Resveratrol inhibits TNF-α-induced inflammation to protect against renal ischemia/reperfusion injury in diabetic rats

Abstract Purpose To examine effects of resveratrol on renal ischemia/ reperfusion injury (I/R) in a streptozotocin (STZ)-induced diabetic rat model. Methods Twenty-four male Sprague Dawley rats were treated with STZ injection for the development of diabetes, and divided into the following groups: Sham group, I/R group and Resveratrol group (n=8). Resveratrol (RSV) was administered at a dose of 10 mg.kg-1.d-1 fourteen days prior to suffering from I/R. Renal function, histology, SOD, MDA, TUNEL assay and expression of TNF-α, IL-1β, NF-κB-P65, COX-2 and Caspase3, Bcl2 and Bax were analyzed. Results Administration of RSV significantly reduced the serum levels of renal dysfunction and injury markers, including creatinine, blood urea nitrogen and MDA; in the other hand, it significantly increased the serum levels of SOD. The protective effect of RSV was also reflected on histologic evaluation. RSV reduced the number of apoptotic cells as determined by TUNEL assay. RSV significantly reduced the protein expression of TNF-α, IL-1β, NF-κB-P65, COX-2 and Caspase3, and Bax. Meanwhile, RSV significantly increased the protein expression of Bcl2. Conclusion RSV attenuated I/R-induced renal injury in diabetic rats through the modulation of oxidative stress and TNF-α-stimulated inflammation.

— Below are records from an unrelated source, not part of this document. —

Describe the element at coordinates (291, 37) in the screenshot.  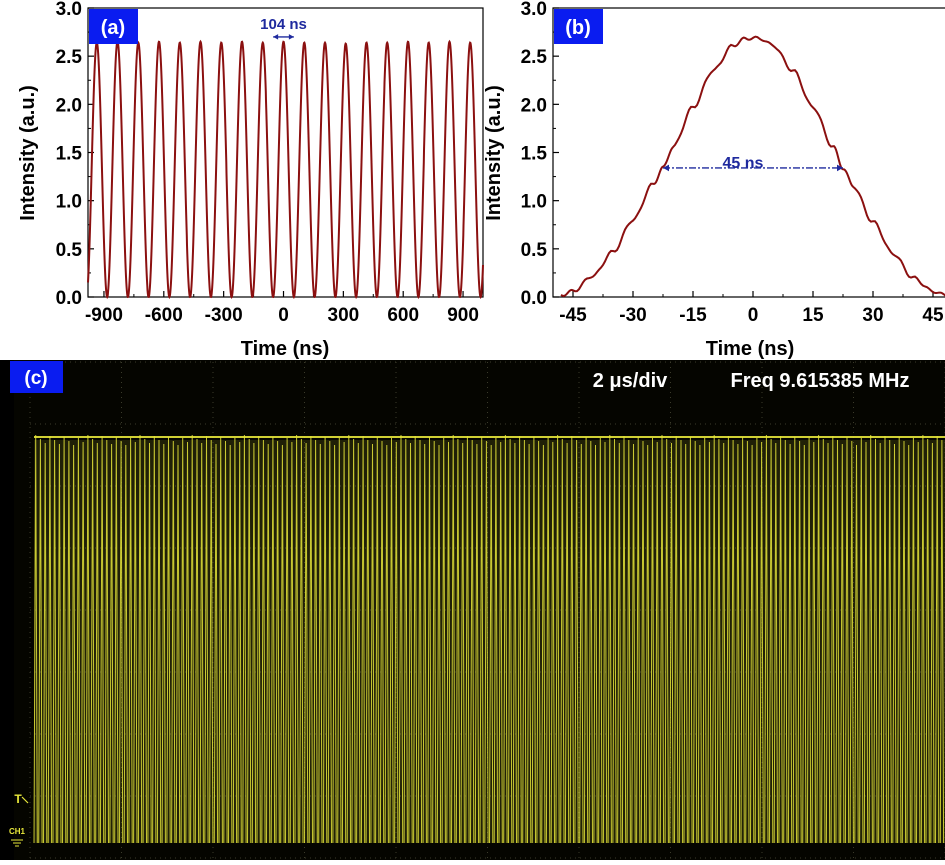
I see `panel-a-arrow-head-right` at that location.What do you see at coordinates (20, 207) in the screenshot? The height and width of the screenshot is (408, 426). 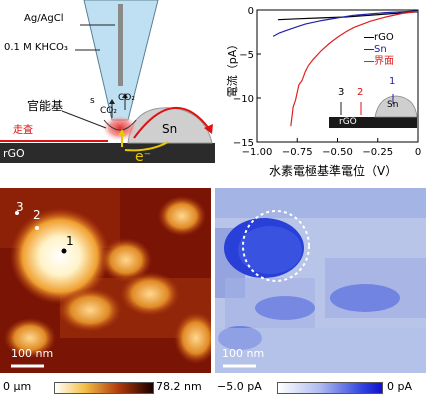 I see `topo-point-3: 3` at bounding box center [20, 207].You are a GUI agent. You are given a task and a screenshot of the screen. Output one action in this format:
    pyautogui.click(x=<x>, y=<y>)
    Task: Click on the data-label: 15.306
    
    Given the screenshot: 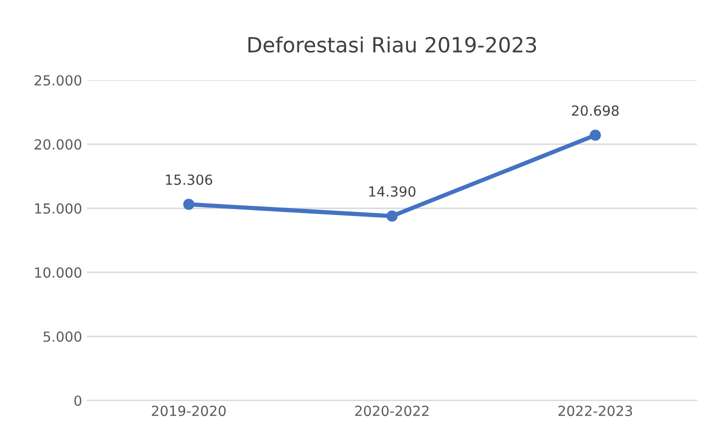 What is the action you would take?
    pyautogui.click(x=189, y=180)
    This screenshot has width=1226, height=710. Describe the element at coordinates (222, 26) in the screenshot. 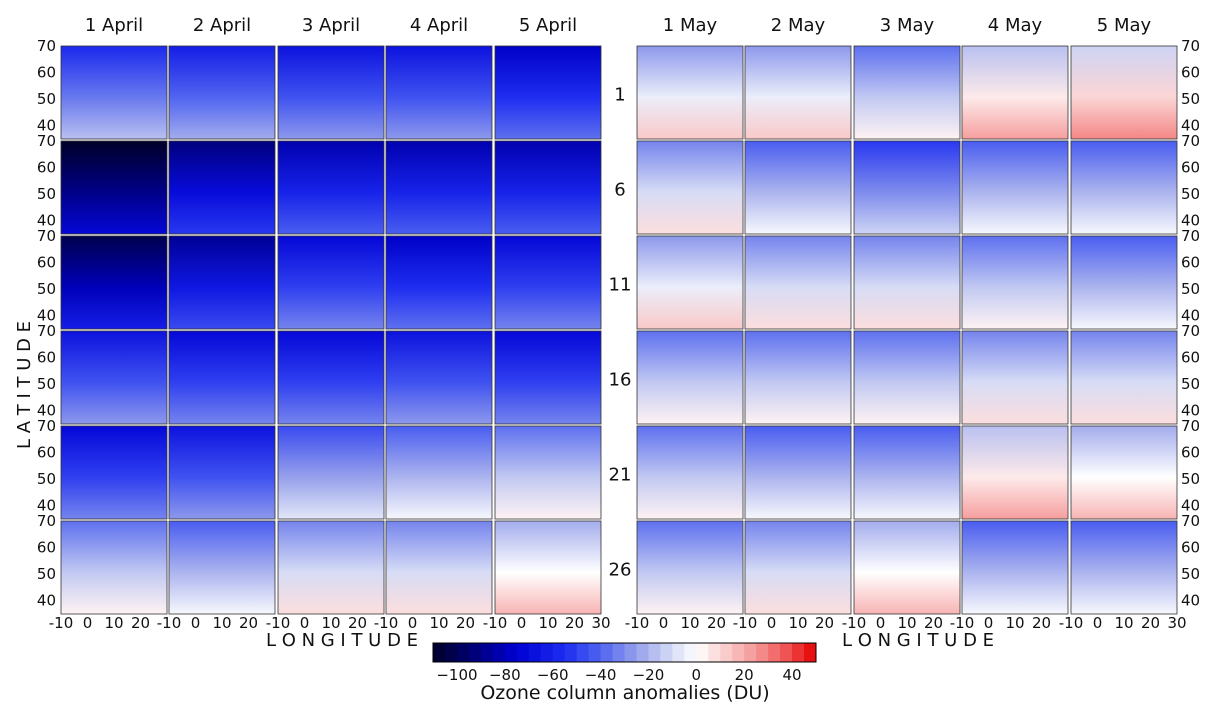

I see `column-title: 2 April` at that location. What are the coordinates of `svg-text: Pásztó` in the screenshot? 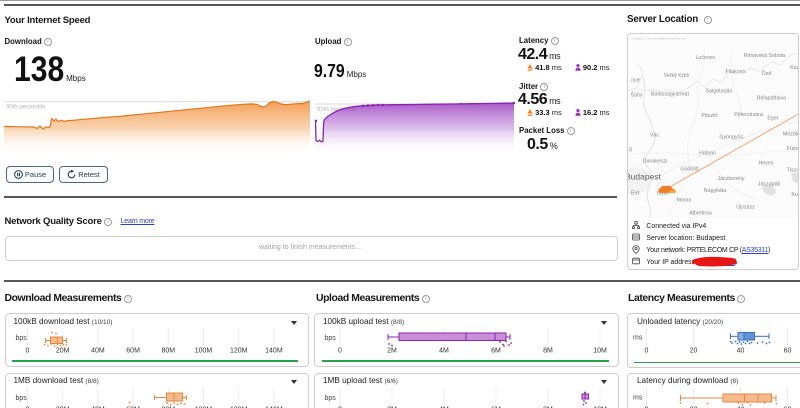 It's located at (709, 116).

摘要 研究目的：探讨白藜芦醇（Resveratrol, RSV）对链脲佐菌素（Streptozotocin, STZ）诱导的糖尿病大鼠模型中肾缺血再灌注损伤（Ischemia/Reperfusion Injury, I/R）的影响。 方法：将24只雄性斯普拉格-道利（Sprague Dawley）大鼠经链脲佐菌素注射构建糖尿病模型，随机分为假手术组、缺血再灌注组及白藜芦醇组，每组8只。于缺血再灌注造模前14天给予白藜芦醇干预，剂量为10 mg·kg⁻¹·d⁻¹。随后检测各组大鼠肾功能、组织病理学指标、超氧化物歧化酶（SOD）活性、丙二醛（MDA）水平、末端脱氧核苷酸转移酶介导的dUTP缺口末端标记测定（TUNEL assay）结果，以及肿瘤坏死因子-α（TNF-α）、白细胞介素-1β（IL-1β）、核因子κB-P65（NF-κB-P65）、环氧合酶-2（COX-2）、半胱氨酸天冬氨酸蛋白酶3（Caspase3）、B细胞淋巴瘤2（Bcl2）及Bcl2相关X蛋白（Bax）的蛋白表达水平。 结果：白藜芦醇干预可显著降低肾功能损伤标志物（肌酐、血尿素氮）及血清丙二醛水平，同时显著升高血清超氧化物歧化酶活性；组织病理学评估亦印证了其肾脏保护作用。TUNEL染色结果显示，白藜芦醇可减少凋亡细胞数量。此外，白藜芦醇可显著下调TNF-α、IL-1β、NF-κB-P65、COX-2、Caspase3及Bax的蛋白表达，同时上调Bcl2的蛋白表达。 结论：白藜芦醇可通过调节氧化应激及肿瘤坏死因子-α介导的炎症反应，减轻糖尿病大鼠缺血再灌注诱导的肾损伤。